Subsequently, the depicted method continues by testing 550 for a
page event and changing 555 to a different page in response to the
page event in the manner previously described.
[0071] The visual rendering method 500 may also include testing 560
for a transpose event and transposing 565 the score in response to
such an event. In one embodiment, transposing 565 the score
requires scaling the note head spacings in each system to account
for a different key signature. Changing 555 to a different page and
transposing 565 the score may require looping to the first
rendering pass 520 and redrawing the current page (or drawing the
selected page) to reflect the user requested changes.
[0072] Testing 570 for a hint event may include testing the
position of the mouse to ascertain if it is proximate to a
particular annotation or musical element, testing the screen
coordinates associated with a mouse click, or some other operation
to determine if a hint event has occurred. If a hint event has
occurred the method proceeds by showing 575 the musical purpose of
the particular annotation or musical element. Subsequently, the
depicted method proceeds by testing 580 for an exit event and
looping to the page event test 550 to continue responding to user
generated events.
[0073] FIG. 6 is a flow chart diagram depicting certain aspects of
one embodiment of a sonic rendering method 600 of the present
invention.

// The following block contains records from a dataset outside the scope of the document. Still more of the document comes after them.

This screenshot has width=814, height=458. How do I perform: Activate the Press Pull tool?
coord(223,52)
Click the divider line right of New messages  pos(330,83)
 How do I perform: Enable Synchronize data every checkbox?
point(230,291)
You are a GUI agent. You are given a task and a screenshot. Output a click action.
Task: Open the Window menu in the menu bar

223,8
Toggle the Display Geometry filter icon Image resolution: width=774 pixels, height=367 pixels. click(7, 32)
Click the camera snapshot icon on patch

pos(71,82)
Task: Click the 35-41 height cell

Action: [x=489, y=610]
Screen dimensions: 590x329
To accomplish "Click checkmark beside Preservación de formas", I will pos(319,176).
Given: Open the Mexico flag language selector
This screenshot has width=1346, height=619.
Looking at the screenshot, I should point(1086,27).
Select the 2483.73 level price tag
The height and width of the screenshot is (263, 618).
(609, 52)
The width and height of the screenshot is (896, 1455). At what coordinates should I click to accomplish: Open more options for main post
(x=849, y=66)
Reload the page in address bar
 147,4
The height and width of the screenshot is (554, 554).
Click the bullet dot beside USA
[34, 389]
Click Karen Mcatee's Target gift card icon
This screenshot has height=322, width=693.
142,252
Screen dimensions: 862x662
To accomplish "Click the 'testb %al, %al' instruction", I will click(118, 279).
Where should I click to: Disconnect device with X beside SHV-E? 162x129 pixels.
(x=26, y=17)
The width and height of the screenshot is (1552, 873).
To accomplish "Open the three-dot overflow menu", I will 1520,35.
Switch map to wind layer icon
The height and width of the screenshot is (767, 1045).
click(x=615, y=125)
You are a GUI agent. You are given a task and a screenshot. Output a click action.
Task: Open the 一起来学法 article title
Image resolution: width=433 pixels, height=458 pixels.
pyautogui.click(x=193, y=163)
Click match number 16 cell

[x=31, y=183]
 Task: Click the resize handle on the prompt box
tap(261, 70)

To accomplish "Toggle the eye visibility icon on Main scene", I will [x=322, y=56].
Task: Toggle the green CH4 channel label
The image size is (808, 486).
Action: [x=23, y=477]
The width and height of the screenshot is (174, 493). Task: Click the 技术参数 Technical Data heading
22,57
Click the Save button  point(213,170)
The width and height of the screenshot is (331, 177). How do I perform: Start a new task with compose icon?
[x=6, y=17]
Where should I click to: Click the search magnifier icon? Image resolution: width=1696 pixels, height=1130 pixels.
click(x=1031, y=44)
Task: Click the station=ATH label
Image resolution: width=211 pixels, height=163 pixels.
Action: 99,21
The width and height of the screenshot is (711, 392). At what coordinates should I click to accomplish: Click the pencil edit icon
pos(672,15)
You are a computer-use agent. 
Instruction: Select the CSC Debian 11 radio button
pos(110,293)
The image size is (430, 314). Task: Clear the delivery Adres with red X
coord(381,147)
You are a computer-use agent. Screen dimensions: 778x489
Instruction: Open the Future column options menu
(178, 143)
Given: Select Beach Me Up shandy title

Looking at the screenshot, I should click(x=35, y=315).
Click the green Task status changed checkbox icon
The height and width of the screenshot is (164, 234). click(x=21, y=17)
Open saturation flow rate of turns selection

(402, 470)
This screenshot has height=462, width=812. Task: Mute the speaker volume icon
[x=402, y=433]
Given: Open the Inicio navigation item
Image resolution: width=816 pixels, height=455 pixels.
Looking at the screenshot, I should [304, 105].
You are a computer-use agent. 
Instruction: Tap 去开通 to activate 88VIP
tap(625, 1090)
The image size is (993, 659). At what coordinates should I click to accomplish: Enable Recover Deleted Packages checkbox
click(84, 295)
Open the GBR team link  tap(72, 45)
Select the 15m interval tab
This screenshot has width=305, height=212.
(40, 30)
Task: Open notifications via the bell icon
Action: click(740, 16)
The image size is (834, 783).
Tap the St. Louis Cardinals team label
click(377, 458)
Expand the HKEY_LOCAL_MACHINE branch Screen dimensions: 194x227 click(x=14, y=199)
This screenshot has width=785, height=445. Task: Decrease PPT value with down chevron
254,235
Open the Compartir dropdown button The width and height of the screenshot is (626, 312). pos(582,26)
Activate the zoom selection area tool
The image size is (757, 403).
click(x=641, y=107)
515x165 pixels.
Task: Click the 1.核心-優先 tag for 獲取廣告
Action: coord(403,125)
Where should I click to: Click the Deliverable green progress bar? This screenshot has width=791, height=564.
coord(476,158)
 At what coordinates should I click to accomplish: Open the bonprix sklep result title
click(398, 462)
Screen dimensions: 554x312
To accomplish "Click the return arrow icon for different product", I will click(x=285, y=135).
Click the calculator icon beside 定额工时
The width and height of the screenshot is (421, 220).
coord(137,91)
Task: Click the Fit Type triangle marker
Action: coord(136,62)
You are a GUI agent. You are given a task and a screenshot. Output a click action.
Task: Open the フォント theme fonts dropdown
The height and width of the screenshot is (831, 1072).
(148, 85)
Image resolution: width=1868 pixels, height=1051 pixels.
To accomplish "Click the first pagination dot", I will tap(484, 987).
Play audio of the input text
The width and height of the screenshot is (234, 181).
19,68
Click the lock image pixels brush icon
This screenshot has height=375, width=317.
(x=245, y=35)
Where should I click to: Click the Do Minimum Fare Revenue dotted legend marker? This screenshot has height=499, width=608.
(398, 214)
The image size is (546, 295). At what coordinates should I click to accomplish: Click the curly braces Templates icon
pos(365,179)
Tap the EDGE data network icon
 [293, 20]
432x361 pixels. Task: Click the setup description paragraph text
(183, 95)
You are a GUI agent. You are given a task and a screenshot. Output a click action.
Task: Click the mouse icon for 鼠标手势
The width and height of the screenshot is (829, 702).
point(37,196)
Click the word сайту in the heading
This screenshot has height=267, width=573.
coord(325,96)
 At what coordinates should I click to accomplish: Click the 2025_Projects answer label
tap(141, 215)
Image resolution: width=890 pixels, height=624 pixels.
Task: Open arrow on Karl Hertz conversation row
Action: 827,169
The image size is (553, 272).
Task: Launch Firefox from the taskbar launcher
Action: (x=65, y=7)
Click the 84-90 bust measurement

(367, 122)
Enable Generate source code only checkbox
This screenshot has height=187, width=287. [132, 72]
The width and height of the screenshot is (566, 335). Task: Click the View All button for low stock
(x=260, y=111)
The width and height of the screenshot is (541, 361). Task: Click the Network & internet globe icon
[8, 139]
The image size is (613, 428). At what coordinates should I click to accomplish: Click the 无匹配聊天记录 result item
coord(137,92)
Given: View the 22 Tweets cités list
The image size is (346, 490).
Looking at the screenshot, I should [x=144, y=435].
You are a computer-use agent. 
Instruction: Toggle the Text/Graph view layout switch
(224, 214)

The depicted sonic rendering method 600 includes
receiving 610 a score, sorting 620 notes in pitch order, allocating
630 a polyphony queue, getting 640 a new note descriptor, testing
650 for a duplicate note, selecting 655 a highest volume,
extracting 660 an oldest note from the polyphony queue, replacing
670 the oldest note, and testing 680 for an end of score condition.
For purposes of simplicity of presentation, certain aspects of the
method such as the precise timing of operations are omitted and
assumed to be addressable by one of skill in the art. The sonic
rendering method 600 provides a high quality representation of
sheet music within a browser window or similar environment with
limited polyphony.
[0074] Receiving 610 a score may include downloading a score from a
server. In one embodiment, the score is a serialized script object
that has been compiled to a binary file for compactness and loading
speed. The score may include a plurality of tracks corresponding to
different instruments. In one embodiment, receiving 610 the score
includes converting the score to an internal data format comprising
blocks or segments that contain all notes (and annotations) having
a common onset time. Such a process may occur at compile time (in
response to a first user request) on the server.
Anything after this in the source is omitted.